_Your tasks_
**a)** In the excerpt on Supreme Court oral arguments, shorten the paragraph that begins "Or how about this exchange" while keeping its main facts.
**b)** Extend the excerpt on Supreme Court oral arguments beyond its last line.

_Document section_
Q: Suppose somebody drives a great big stretch Cadillac down and puts it in a parking lot, and pulls all the curtains around it, including the one over the windshield and around all the rest of them. Would that be a home?

Or how about this exchange back in 1982, (and the subject of which is once again a hot topic of debate in the US). In Board of Education v.Pico, the question before the Court was whether a public school board could remove books which it found to be objectionable from the shelves of junior and senior high school libraries, in order to promote the community's "moral, social, and political values." 

Q: Suppose they [the Board] barred the St. James version of the New Testament, and the Constitution of the United States, and the Declaration of Independence?

Q: Suppose some of these books were assigned as outside reading, and the children were told, you can get it in the public library?

_Data extract_
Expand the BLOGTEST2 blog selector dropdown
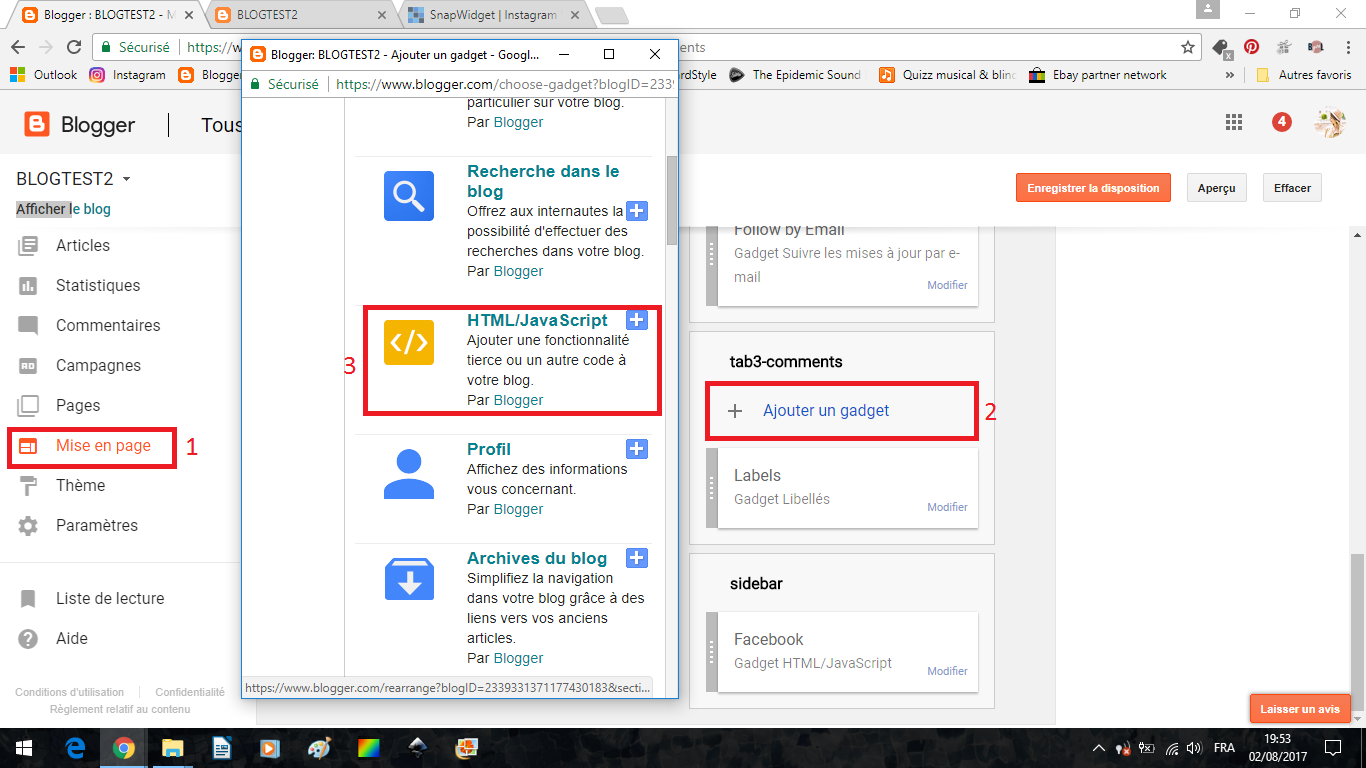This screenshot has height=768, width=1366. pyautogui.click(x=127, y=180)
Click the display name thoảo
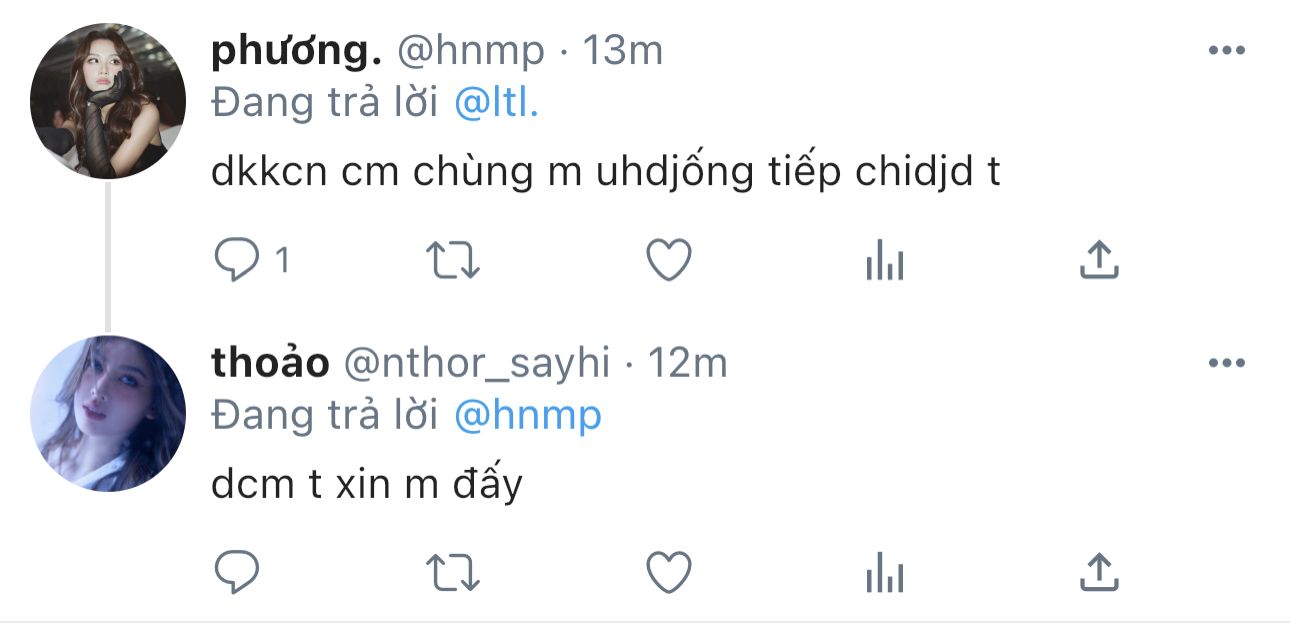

_The answers_
**a)** In the 1982 case Board of Education v. Pico, a topic again hotly debated in the US, the Court weighed whether a public school board could pull books it found objectionable from junior and senior high school library shelves to promote the community's "moral, social, and political values."

**b)**
Q. Suppose you had a book, counsel, that had been the subject of criminal proceedings, and conviction of someone in connection with that book had been sustained, a criminal conviction. Would you say that the book comes under this broad authority you suggest? 

(By the way, the Court, in a 5-to-4 decision, held that as centers for voluntary inquiry and the dissemination of information and ideas, school libraries enjoy a special affinity with the rights of free speech and press. Therefore, the School Board could not restrict the availability of books in its libraries simply because its members disagreed with their content. That might be useful to remember.)

There are many, many similar examples. Here is one of my favorites. It comes from United States v. Ross, in which the defendant’s lawyer argued that a small brown paper bag should not have been searched for narcotics because it was protected under the Fourth Ammendment, the right against unlawful search. Here is one of the hypotheticals:

Q: Suppose what they were hunting for was, say, a waffle iron, a stolen waffle iron, or something else that couldn't go in the paper bag. You might have probable cause to search the car for the waffle iron, but if you got to the paper bag, you wouldn't be searching it, would you?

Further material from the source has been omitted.